HOW TO COMPLETE THIS TASK »
Print each line from the start of the records below up through the line where "University Libraries (24, 2263)" is found, exactly as given.

TASK INPUT »
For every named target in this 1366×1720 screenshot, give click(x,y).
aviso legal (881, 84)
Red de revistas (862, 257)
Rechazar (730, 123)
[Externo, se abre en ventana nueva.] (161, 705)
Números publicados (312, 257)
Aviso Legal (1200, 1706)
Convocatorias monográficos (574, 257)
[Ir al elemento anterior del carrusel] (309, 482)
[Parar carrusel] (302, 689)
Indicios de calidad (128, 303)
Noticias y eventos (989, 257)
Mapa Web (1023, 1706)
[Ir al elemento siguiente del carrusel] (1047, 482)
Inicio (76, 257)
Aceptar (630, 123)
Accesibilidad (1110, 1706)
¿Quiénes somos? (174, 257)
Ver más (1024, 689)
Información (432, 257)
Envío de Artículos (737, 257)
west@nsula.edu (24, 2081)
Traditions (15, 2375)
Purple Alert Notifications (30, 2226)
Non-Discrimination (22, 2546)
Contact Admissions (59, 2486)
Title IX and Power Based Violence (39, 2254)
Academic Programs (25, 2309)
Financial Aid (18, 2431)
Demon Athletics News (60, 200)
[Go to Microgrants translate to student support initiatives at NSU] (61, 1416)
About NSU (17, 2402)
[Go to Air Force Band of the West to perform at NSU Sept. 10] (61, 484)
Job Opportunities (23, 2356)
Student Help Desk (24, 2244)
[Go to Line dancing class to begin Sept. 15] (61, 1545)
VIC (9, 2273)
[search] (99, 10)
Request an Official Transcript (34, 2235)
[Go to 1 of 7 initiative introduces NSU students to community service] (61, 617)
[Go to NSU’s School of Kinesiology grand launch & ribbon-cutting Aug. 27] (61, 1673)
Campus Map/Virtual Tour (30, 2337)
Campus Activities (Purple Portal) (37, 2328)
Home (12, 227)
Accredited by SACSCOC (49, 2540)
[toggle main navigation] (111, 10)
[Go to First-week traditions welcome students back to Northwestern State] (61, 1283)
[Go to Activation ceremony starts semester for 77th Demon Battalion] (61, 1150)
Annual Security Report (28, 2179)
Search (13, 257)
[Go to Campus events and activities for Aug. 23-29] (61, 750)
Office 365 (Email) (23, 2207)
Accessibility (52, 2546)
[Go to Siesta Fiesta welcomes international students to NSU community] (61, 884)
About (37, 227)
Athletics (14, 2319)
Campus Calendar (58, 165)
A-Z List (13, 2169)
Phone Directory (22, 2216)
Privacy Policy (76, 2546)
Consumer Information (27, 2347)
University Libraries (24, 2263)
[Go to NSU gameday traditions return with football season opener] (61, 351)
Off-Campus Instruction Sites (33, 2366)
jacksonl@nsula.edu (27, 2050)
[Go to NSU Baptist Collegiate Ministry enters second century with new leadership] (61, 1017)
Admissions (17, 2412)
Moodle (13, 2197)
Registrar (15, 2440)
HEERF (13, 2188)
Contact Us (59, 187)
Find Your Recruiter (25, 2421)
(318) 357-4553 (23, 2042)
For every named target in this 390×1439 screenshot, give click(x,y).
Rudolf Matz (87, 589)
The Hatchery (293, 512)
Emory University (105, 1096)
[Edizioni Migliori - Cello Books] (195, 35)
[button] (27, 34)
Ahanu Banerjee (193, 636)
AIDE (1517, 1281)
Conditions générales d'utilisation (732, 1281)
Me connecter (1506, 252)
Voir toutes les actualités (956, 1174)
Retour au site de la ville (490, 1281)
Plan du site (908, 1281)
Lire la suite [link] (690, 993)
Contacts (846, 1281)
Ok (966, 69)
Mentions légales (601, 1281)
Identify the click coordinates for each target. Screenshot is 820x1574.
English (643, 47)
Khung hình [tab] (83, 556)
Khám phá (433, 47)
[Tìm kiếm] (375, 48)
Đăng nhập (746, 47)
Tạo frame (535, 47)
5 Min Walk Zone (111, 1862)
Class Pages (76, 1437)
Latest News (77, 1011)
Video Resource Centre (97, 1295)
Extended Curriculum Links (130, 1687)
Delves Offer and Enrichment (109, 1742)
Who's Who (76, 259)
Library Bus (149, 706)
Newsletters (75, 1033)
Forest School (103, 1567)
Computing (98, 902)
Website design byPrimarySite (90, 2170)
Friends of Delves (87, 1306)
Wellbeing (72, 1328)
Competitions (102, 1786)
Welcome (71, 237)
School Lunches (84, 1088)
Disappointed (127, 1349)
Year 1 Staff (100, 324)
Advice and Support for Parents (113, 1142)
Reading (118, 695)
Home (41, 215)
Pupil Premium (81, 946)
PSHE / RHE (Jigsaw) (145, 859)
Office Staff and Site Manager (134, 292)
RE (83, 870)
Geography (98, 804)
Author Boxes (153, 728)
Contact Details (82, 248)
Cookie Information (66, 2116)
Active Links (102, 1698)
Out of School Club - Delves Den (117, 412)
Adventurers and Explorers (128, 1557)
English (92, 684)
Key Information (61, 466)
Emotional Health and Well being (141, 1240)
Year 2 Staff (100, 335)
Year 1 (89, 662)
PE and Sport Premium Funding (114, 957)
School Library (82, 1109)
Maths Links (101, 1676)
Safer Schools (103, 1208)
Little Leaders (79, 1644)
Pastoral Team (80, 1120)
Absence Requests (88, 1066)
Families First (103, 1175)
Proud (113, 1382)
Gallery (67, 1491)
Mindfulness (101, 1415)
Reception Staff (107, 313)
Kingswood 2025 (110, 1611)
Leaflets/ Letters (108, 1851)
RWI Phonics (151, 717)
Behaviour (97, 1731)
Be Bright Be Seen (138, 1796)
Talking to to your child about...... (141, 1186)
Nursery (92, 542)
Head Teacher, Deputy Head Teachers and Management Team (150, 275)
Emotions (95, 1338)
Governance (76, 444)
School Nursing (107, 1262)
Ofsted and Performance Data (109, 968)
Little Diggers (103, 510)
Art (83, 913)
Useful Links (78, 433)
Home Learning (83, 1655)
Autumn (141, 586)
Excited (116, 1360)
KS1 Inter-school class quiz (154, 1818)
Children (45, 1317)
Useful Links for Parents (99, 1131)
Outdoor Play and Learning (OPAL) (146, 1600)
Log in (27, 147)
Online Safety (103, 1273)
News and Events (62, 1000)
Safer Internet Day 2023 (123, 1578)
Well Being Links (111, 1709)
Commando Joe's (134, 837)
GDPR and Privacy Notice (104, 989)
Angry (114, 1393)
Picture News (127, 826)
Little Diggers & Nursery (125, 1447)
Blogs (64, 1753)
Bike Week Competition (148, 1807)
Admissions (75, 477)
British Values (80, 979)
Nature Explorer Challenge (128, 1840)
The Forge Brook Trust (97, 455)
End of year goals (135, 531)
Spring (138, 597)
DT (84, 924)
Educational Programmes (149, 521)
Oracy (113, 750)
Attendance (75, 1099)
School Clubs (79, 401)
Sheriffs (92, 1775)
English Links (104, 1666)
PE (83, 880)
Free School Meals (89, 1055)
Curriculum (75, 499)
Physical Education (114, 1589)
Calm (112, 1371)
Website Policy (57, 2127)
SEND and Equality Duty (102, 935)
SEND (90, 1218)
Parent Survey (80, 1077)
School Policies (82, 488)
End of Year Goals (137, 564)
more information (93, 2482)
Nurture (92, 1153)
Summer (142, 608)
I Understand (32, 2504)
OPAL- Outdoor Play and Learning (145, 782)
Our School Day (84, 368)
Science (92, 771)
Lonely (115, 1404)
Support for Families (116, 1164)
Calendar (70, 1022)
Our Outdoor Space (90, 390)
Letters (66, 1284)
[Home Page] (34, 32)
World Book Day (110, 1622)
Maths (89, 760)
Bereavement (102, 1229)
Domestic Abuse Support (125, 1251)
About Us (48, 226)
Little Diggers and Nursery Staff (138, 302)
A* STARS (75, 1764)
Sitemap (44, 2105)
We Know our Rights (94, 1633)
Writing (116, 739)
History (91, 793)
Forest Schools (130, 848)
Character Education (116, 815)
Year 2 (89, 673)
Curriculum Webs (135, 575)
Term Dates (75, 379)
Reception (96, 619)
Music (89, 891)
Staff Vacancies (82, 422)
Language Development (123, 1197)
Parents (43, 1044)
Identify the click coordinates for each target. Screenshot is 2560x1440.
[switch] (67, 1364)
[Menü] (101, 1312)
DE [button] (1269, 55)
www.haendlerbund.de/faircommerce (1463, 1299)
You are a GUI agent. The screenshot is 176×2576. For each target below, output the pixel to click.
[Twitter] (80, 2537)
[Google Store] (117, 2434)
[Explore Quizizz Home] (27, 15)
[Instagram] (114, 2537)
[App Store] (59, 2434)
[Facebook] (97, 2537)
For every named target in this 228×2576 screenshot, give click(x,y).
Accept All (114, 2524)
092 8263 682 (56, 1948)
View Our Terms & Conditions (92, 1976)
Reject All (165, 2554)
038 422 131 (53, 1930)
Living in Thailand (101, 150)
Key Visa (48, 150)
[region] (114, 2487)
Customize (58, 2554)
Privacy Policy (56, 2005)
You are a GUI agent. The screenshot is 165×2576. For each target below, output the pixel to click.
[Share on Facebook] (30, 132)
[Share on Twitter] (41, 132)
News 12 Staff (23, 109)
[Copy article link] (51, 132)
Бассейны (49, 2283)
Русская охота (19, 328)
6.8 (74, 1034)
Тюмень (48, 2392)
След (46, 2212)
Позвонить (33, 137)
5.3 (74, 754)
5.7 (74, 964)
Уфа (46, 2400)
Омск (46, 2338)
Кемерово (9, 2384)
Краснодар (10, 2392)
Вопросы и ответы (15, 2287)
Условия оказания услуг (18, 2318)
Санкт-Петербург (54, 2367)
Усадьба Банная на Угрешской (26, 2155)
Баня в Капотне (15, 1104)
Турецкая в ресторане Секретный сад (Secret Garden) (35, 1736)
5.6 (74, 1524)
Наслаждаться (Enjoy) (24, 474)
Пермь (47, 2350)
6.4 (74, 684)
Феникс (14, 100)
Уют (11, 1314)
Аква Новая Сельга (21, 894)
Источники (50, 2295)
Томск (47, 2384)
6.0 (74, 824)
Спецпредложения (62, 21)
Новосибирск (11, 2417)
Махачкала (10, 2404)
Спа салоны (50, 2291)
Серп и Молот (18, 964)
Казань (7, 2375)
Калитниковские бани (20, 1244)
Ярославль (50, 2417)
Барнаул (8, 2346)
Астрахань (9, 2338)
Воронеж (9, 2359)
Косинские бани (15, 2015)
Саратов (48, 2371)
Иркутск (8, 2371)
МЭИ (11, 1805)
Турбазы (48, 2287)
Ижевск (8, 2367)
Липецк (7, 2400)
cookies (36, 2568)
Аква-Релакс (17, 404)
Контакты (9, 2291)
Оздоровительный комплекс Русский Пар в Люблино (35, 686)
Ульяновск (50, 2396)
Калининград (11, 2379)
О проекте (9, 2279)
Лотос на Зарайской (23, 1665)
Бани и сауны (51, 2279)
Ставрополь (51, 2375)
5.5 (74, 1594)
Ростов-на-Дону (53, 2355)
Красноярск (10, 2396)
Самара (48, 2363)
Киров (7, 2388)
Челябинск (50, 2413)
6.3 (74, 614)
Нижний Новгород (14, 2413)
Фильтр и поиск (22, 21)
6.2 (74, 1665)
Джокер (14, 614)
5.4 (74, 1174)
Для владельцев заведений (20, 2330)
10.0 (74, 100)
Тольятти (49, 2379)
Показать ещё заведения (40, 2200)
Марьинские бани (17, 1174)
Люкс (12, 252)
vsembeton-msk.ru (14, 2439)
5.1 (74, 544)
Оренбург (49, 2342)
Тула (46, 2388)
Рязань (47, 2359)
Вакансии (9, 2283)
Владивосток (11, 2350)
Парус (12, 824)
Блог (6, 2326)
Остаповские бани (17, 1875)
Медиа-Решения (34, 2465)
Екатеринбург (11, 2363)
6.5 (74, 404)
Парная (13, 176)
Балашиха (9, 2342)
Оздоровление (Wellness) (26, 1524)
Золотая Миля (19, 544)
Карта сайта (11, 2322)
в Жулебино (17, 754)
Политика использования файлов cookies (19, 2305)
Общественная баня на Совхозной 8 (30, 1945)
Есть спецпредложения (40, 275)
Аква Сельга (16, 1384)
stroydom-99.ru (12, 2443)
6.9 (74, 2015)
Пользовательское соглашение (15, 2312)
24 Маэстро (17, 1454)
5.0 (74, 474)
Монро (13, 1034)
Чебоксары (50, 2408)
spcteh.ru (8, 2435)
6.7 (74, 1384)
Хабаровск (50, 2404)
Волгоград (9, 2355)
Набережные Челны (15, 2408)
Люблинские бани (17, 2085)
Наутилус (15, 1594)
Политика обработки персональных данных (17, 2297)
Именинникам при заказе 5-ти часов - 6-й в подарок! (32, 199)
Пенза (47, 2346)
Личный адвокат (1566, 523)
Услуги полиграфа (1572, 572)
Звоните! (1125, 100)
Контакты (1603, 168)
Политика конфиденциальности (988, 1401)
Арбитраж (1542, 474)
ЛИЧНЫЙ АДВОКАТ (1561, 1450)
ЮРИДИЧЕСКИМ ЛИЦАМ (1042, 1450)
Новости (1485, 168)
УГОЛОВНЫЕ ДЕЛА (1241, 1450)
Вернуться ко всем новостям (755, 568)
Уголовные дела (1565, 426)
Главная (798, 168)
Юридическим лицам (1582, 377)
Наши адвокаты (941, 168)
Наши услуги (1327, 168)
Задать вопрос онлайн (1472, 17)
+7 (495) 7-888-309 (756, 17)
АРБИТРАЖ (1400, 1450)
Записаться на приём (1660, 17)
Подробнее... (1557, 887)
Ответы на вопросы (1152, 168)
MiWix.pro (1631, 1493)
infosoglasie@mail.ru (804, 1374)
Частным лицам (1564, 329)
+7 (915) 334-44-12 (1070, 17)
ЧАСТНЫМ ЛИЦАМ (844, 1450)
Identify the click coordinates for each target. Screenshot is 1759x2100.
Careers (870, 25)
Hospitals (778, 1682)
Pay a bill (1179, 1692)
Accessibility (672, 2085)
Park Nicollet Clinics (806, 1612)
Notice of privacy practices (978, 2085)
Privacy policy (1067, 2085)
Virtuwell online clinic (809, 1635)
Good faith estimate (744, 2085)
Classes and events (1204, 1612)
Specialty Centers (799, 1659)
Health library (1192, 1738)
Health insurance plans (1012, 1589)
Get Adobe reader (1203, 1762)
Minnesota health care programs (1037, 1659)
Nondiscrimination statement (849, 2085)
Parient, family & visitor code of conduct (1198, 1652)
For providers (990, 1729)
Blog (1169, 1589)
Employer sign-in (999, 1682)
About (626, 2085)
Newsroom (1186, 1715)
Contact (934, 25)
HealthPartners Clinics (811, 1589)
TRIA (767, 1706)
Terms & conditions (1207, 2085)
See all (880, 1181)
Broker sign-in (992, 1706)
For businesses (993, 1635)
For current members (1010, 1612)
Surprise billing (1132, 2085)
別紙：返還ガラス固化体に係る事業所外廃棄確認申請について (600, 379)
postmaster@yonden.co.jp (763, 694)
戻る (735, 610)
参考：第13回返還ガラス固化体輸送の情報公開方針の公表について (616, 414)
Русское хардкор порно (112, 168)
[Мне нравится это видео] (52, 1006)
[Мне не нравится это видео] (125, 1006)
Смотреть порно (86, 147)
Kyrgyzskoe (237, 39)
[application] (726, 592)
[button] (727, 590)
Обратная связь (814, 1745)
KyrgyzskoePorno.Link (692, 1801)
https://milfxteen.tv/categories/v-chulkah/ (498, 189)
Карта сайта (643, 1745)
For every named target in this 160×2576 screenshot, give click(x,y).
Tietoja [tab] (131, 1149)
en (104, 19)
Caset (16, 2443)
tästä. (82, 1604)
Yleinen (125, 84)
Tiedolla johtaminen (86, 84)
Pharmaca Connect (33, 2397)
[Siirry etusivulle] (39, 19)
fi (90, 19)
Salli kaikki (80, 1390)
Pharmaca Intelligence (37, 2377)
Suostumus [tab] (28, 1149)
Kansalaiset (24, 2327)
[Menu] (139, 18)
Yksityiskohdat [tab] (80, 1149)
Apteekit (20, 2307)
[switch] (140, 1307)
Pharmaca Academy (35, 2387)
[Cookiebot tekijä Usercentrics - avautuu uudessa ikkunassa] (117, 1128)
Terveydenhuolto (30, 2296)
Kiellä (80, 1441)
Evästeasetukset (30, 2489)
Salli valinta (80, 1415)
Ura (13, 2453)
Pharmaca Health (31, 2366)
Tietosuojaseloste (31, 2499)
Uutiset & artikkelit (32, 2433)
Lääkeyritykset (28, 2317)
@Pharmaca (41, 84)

RESULT OF THIS EXERCISE »
For every named target in this 1366×1720 screenshot, give click(x,y).
aviso legal (881, 84)
Red de revistas (862, 257)
Rechazar (730, 123)
[Externo, se abre en ventana nueva.] (161, 705)
Números publicados (312, 257)
Aviso Legal (1200, 1706)
Convocatorias monográficos (574, 257)
[Ir al elemento anterior del carrusel] (309, 482)
[Parar carrusel] (302, 689)
Indicios de calidad (128, 303)
Noticias y eventos (989, 257)
Mapa Web (1023, 1706)
[Ir al elemento siguiente del carrusel] (1047, 482)
Inicio (76, 257)
Aceptar (630, 123)
Accesibilidad (1110, 1706)
¿Quiénes somos? (174, 257)
Ver más (1024, 689)
Información (432, 257)
Envío de Artículos (737, 257)
west@nsula.edu (24, 2081)
Traditions (15, 2375)
Purple Alert Notifications (30, 2226)
Non-Discrimination (22, 2546)
Contact Admissions (59, 2486)
Title IX and Power Based Violence (39, 2254)
Academic Programs (25, 2309)
Financial Aid (18, 2431)
Demon Athletics News (60, 200)
[Go to Microgrants translate to student support initiatives at NSU] (61, 1416)
About NSU (17, 2402)
[Go to Air Force Band of the West to perform at NSU Sept. 10] (61, 484)
Job Opportunities (23, 2356)
Student Help Desk (24, 2244)
[Go to Line dancing class to begin Sept. 15] (61, 1545)
VIC (9, 2273)
[search] (99, 10)
Request an Official Transcript (34, 2235)
[Go to 1 of 7 initiative introduces NSU students to community service] (61, 617)
[Go to NSU’s School of Kinesiology grand launch & ribbon-cutting Aug. 27] (61, 1673)
Campus Map/Virtual Tour (30, 2337)
Campus Activities (Purple Portal) (37, 2328)
Home (12, 227)
Accredited by SACSCOC (49, 2540)
[toggle main navigation] (111, 10)
[Go to First-week traditions welcome students back to Northwestern State] (61, 1283)
[Go to Activation ceremony starts semester for 77th Demon Battalion] (61, 1150)
Annual Security Report (28, 2179)
Search (13, 257)
[Go to Campus events and activities for Aug. 23-29] (61, 750)
Office 365 (Email) (23, 2207)
Accessibility (52, 2546)
[Go to Siesta Fiesta welcomes international students to NSU community] (61, 884)
About (37, 227)
Athletics (14, 2319)
Campus Calendar (58, 165)
A-Z List (13, 2169)
Phone Directory (22, 2216)
Privacy Policy (76, 2546)
Consumer Information (27, 2347)
University Libraries (24, 2263)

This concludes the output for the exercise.